▶ **ASSIGNMENT**:
In the records below, find the line containing "Instruction: Select the", then copy that line and all lines after it, exactly, omitting every picture.
-------- RECORDS FOR THE TASK --------
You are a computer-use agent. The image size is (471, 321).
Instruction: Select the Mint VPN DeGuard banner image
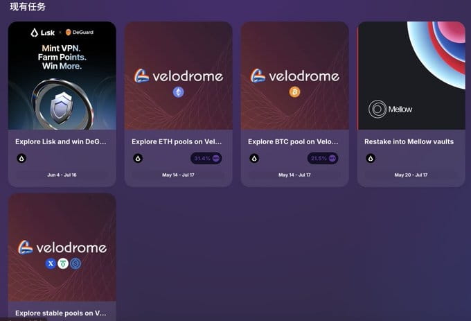coord(62,76)
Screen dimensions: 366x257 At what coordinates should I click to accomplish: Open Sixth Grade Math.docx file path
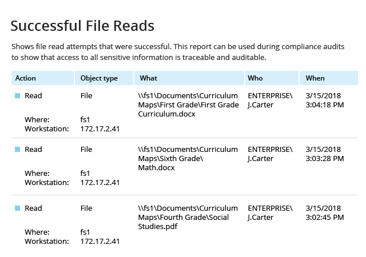click(188, 158)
--------
▶ **EXERCISE OUTPUT**:
Instruction: Select the Mint VPN DeGuard banner image
coord(62,76)
Screen dimensions: 366x257 At what coordinates should I click to accomplish: Open Sixth Grade Math.docx file path
click(188, 158)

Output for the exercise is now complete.